Evaluation Frameworks

TruLens

Open-source RAG evaluation with feedback functions for groundedness, relevance, and toxicity. Integrates with LlamaIndex and LangChain.

Best for: Teams already using LlamaIndex or LangChain who want quick integration.

DeepEval

Pytest-like framework for LLM evaluation. Supports RAG-specific metrics, unit tests for LLM outputs, and CI/CD integration.

Best for: Teams wanting to run RAG evals in CI/CD pipelines alongside unit tests.

Phoenix (Arize)

Observability platform with RAG-specific tracing, evaluation, and debugging. Visualize retrieval quality and identify failure patterns.

Best for: Production monitoring and debugging of RAG systems at scale.

promptfoo

CLI-based eval framework. Define test cases in YAML, run against multiple RAG configurations, compare results side-by-side.

Best for: A/B testing different RAG configurations (chunking sizes, models, topK values).

Key Insight

The single most impactful thing you can do for your RAG system is build a golden evaluation dataset of 50-100 questions with ground truth answers. Run RAGAS metrics after every change. Set minimum thresholds (faithfulness > 0.85) and block deployments that regress. This is the RAG equivalent of unit tests — and like unit tests, the earlier you start, the more pain you avoid.

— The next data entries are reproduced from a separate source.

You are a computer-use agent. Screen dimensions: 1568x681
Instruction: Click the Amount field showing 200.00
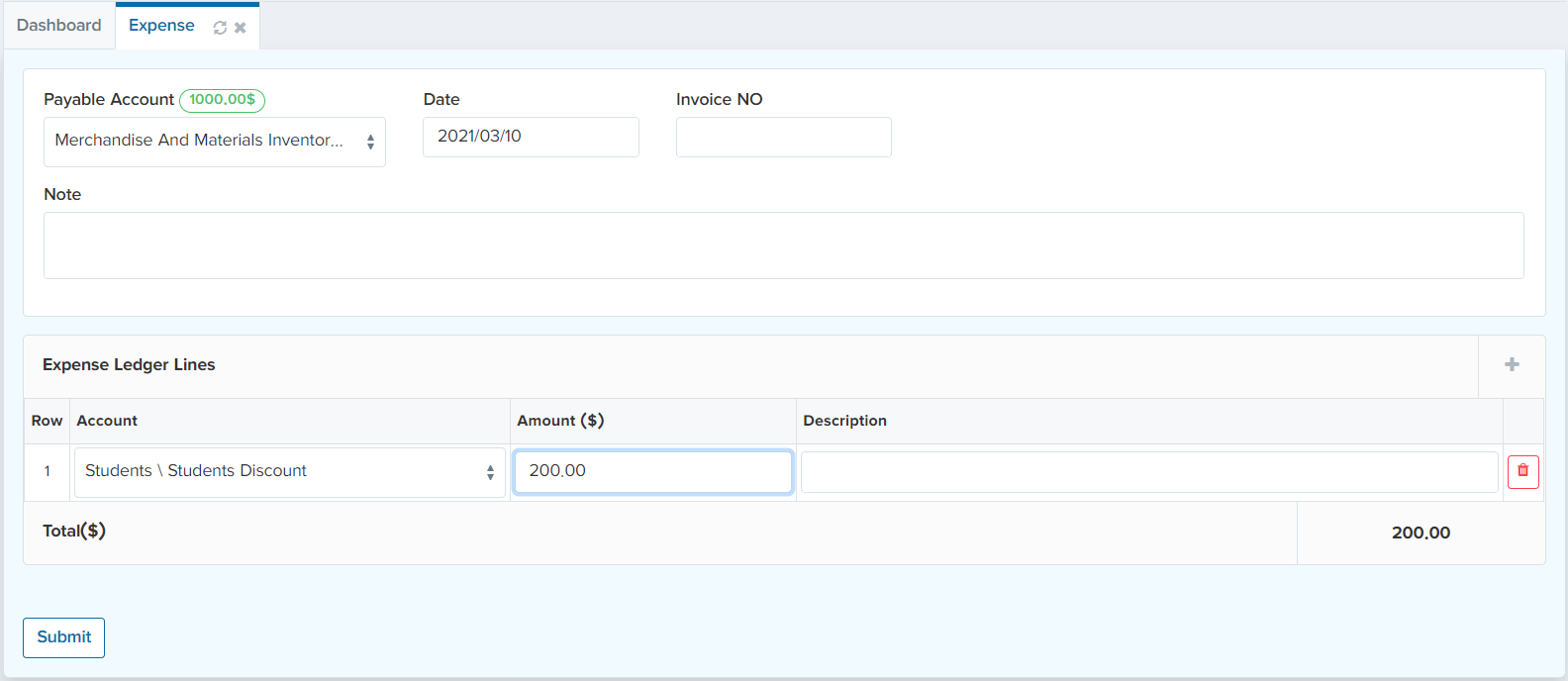pyautogui.click(x=653, y=471)
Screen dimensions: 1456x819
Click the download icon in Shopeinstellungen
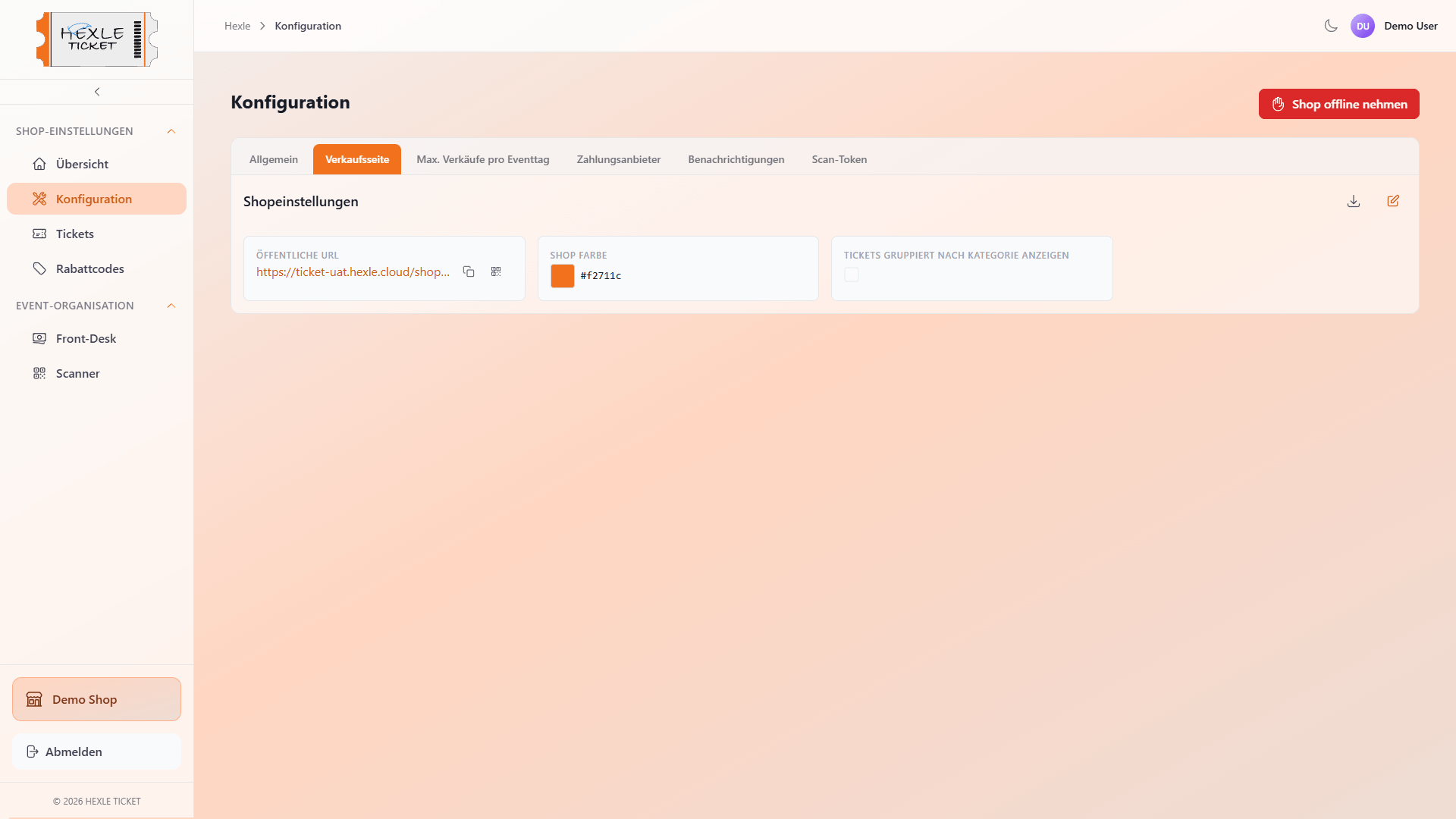point(1354,201)
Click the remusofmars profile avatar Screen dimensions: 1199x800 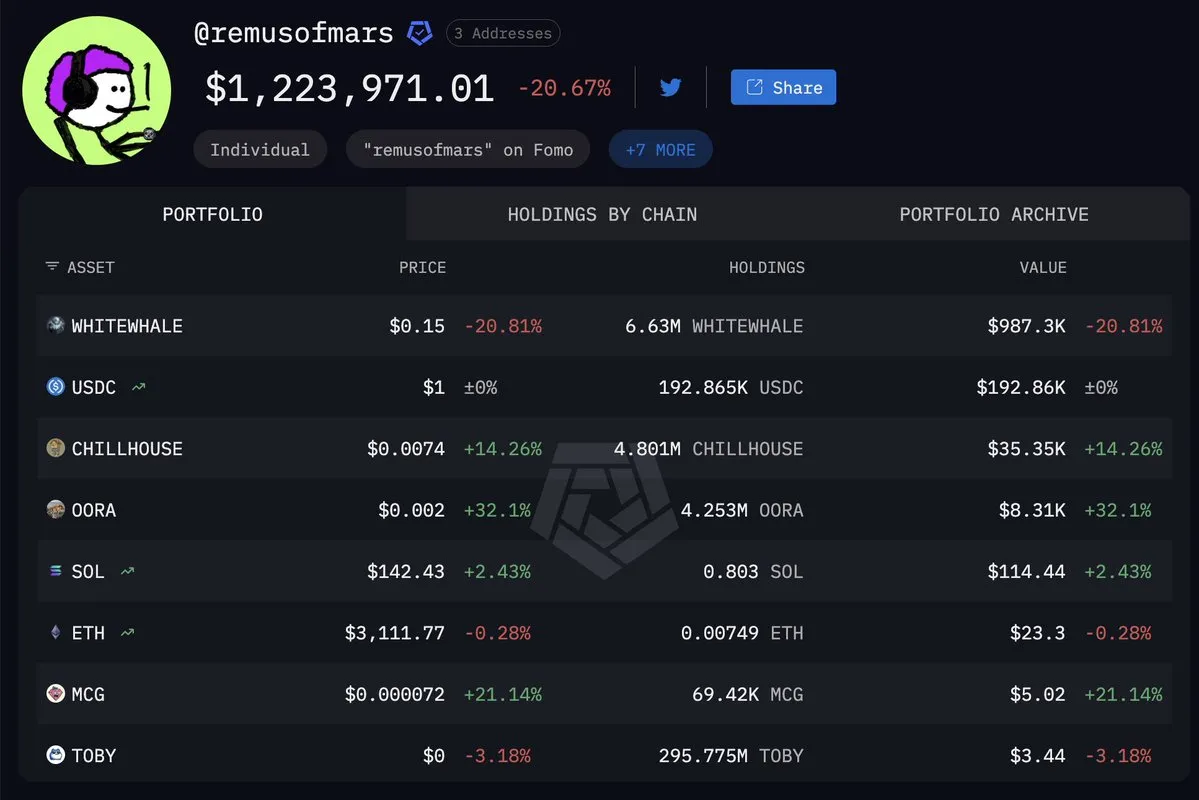coord(96,90)
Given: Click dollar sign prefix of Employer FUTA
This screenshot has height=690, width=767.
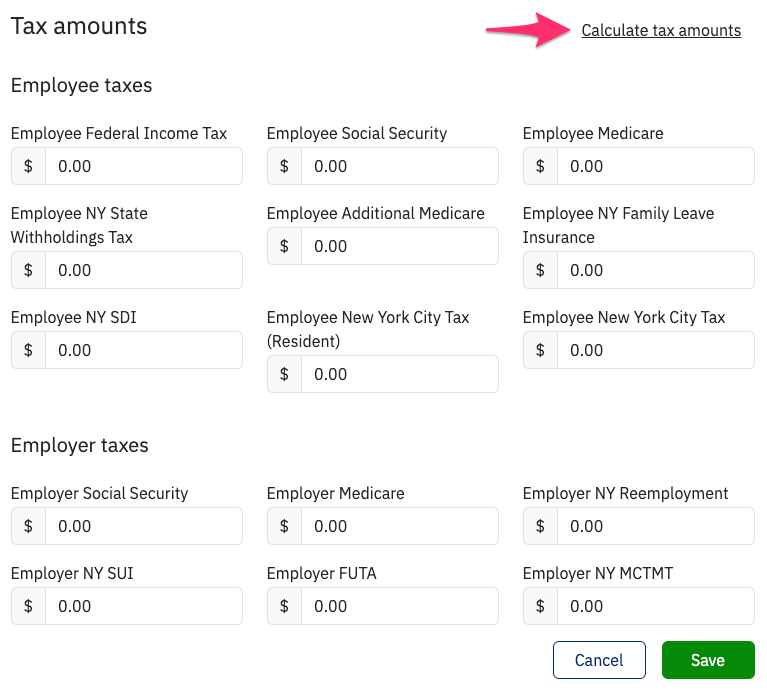Looking at the screenshot, I should (x=284, y=606).
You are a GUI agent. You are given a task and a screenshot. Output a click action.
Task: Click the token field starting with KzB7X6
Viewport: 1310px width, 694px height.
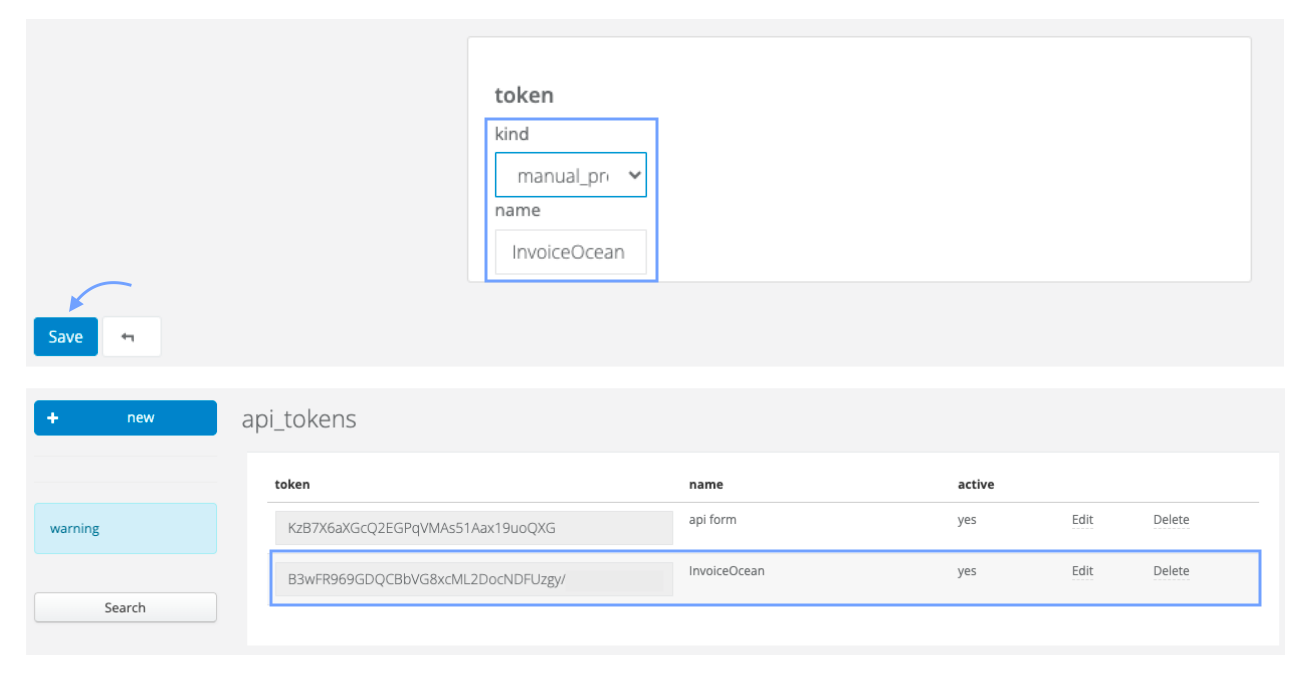[x=473, y=528]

Production RAG Architecture

Scaling, caching, and real-time indexing

The gap between a RAG demo and a production RAG system is operational engineering: caching, indexing pipelines, monitoring, cost optimization, and scaling. A system that works on 100 test queries must work reliably on 100,000 diverse production queries per day — with predictable latency, cost, and quality.

Cost ReductionSemantic Caching

Cache answers for semantically similar queries. Common questions get asked hundreds of times daily in production — semantic caching catches paraphrases that exact-match caching misses.

How It Works

1.Embed the incoming query
2.Search the cache index for queries with similarity > 0.95
3.If a cache hit with valid TTL exists, return the cached answer
4.On cache miss, run the full RAG pipeline
5.Store the query embedding, answer, and sources in the cache with a TTL

Impact

60-80% cost reduction in production. Reduces average latency from 2-5s to <100ms for cache hits.

Consideration

Set appropriate TTL (1-24 hours). Invalidate cache when source documents change. Monitor cache hit rate.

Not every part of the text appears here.